* **PROBLEM REQUIREMENTS**
For the entries below, return the line holding "Image resolution: width=1458" together with all lines after it, unchanged, and leave every picture out.

_ _ _ _

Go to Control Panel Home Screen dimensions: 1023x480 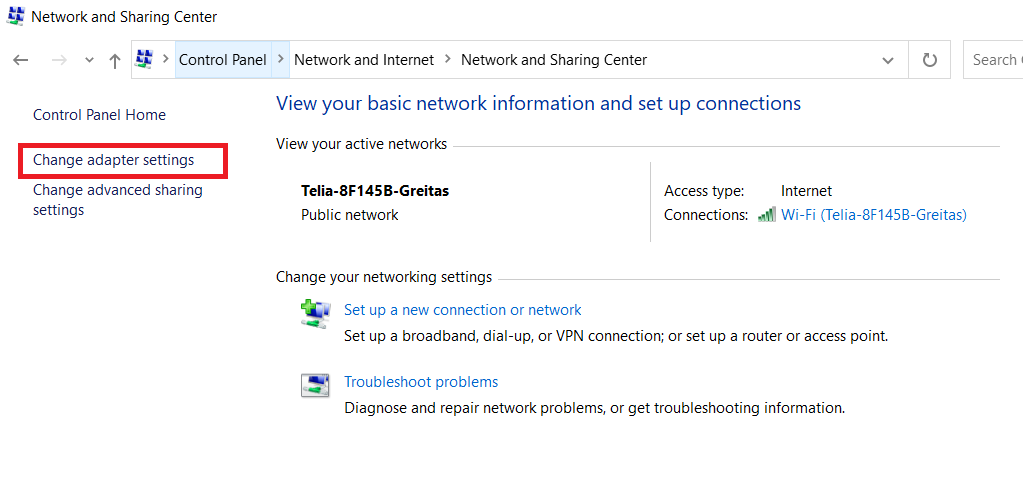pos(99,115)
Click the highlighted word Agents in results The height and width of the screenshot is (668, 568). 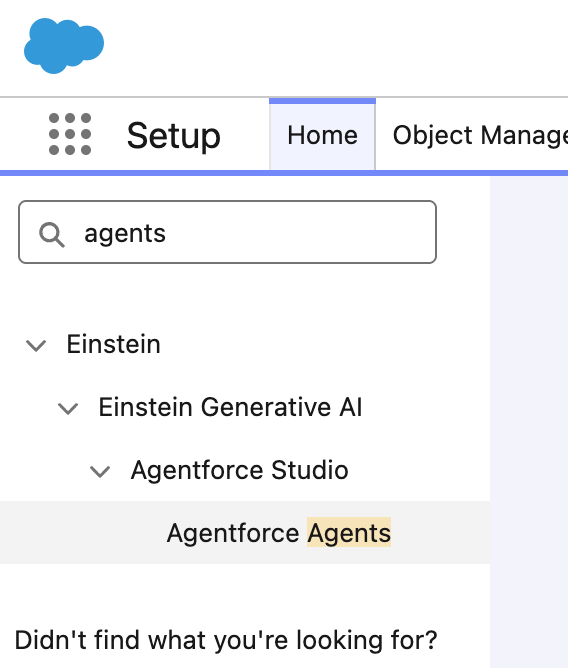tap(349, 533)
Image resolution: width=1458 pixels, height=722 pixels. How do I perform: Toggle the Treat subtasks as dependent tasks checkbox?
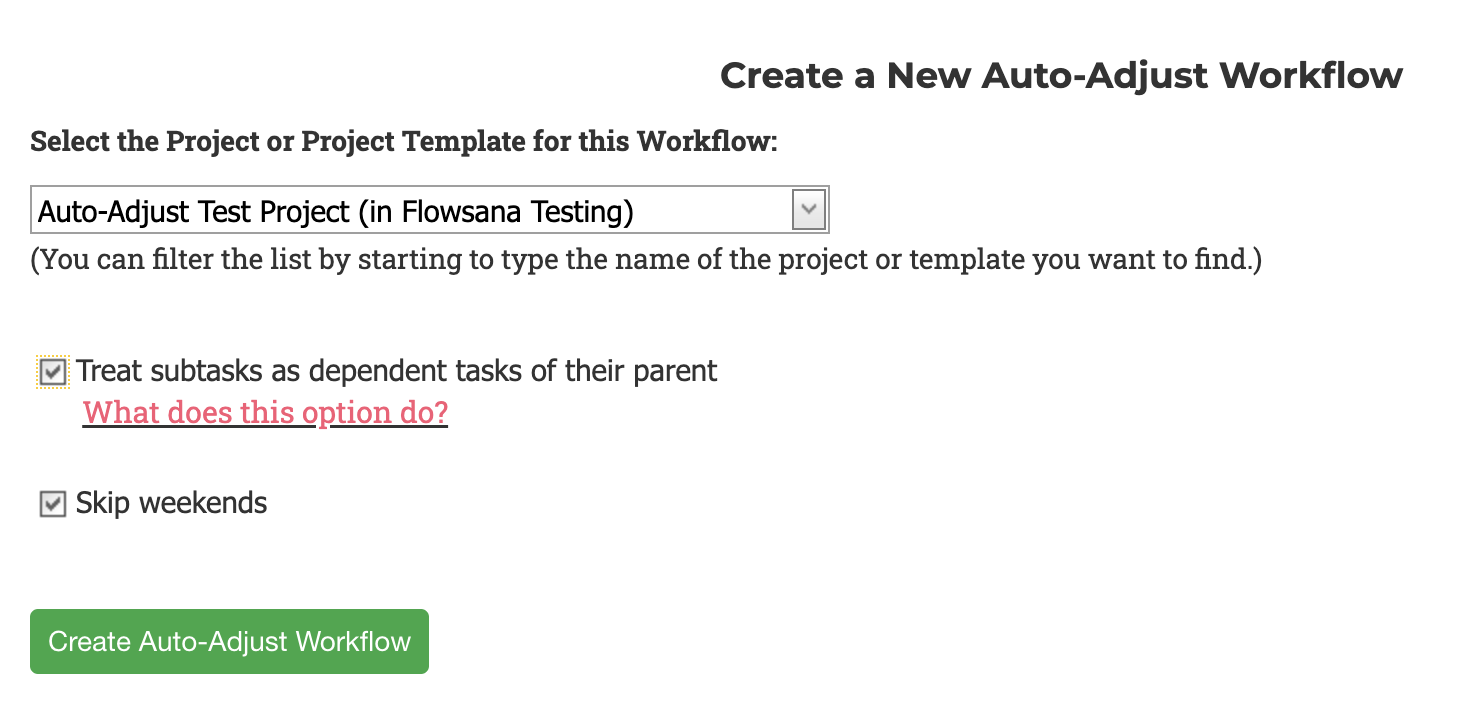click(53, 372)
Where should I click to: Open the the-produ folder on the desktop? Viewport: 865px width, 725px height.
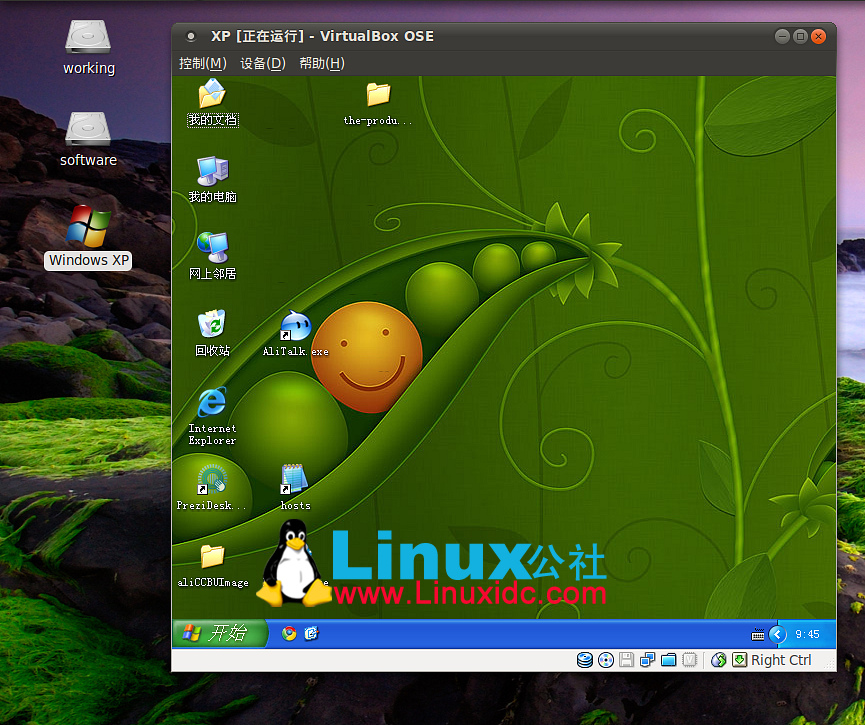click(378, 97)
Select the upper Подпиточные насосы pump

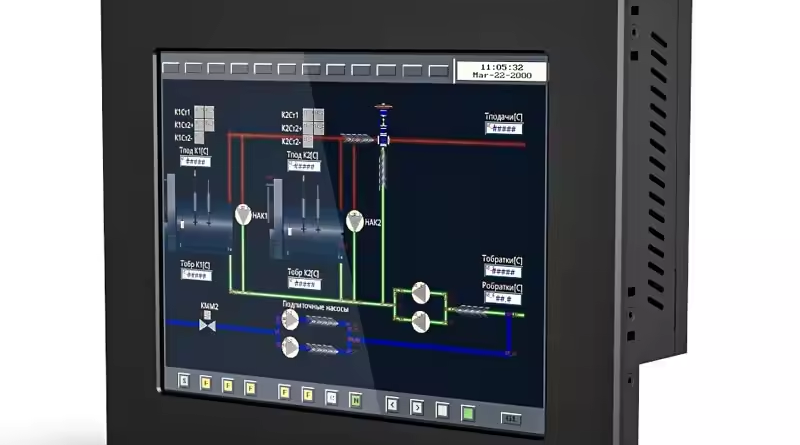coord(290,320)
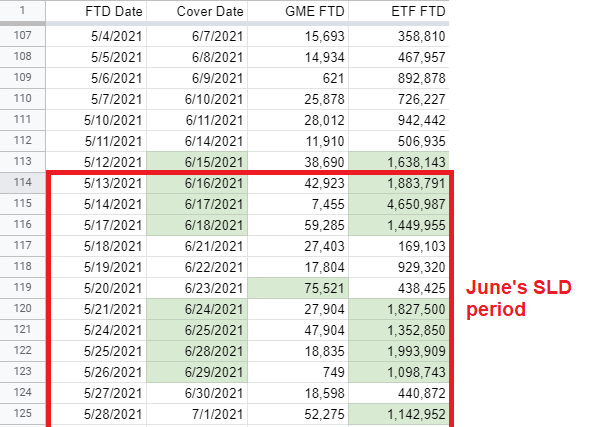Click row header 1
This screenshot has width=597, height=427.
22,11
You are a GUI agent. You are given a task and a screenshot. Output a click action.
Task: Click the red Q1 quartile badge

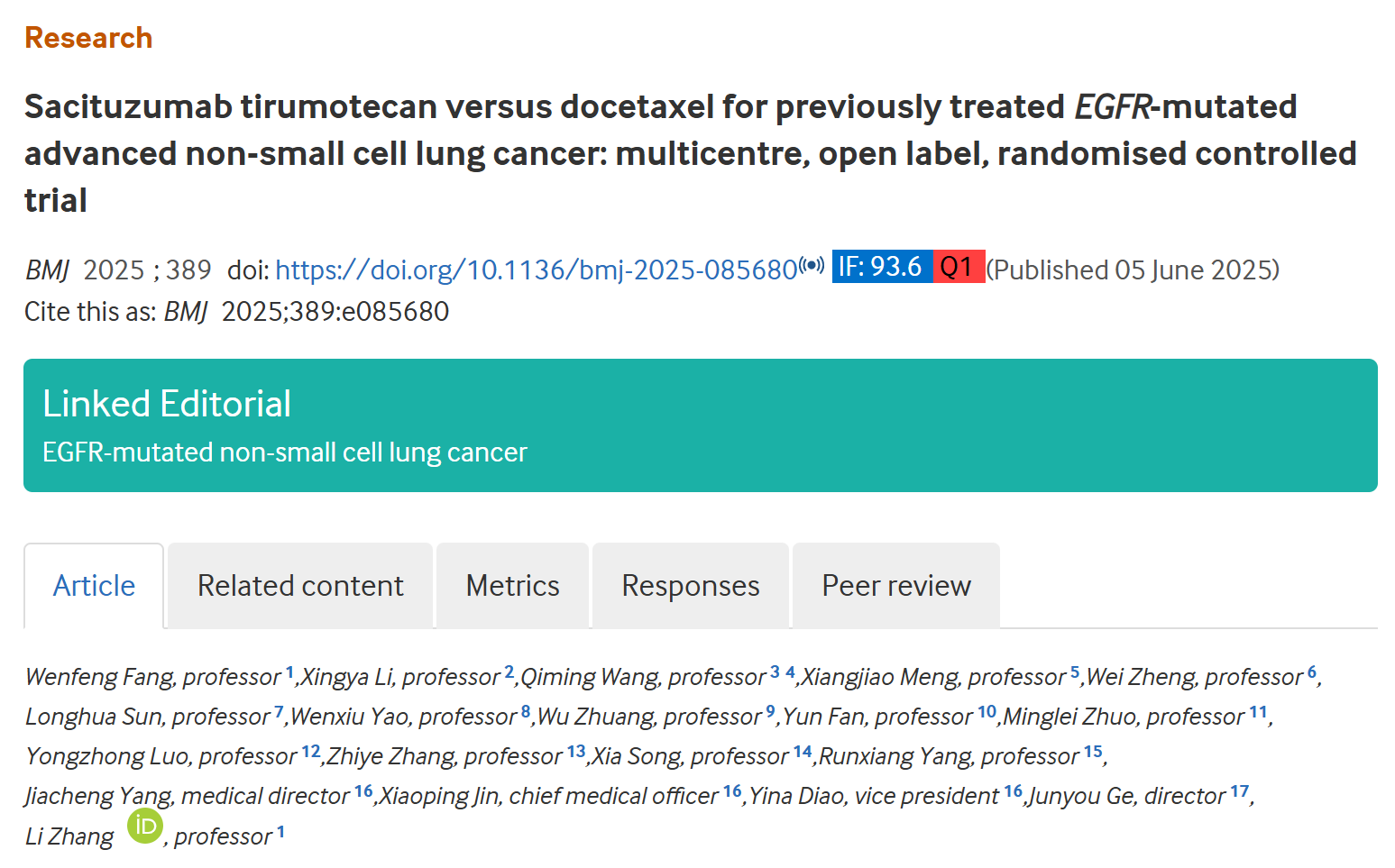(958, 267)
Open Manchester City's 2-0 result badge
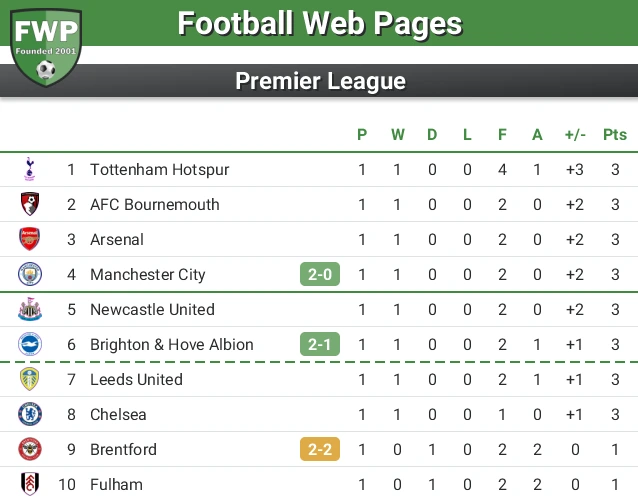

_ _ _ _

* **ANSWER SECTION**
Image resolution: width=1458 pixels, height=722 pixels. How do I perform: Toggle the Treat subtasks as dependent tasks checkbox?
click(53, 372)
Where should I click to: Open the the-produ folder on the desktop? Viewport: 865px width, 725px height.
click(378, 97)
Select the upper Подпиточные насосы pump

coord(290,320)
Click row header 1
This screenshot has width=597, height=427.
22,11
You are a GUI agent. You are given a task and a screenshot. Output a click action.
Task: Click the red Q1 quartile badge

(958, 267)
Open Manchester City's 2-0 result badge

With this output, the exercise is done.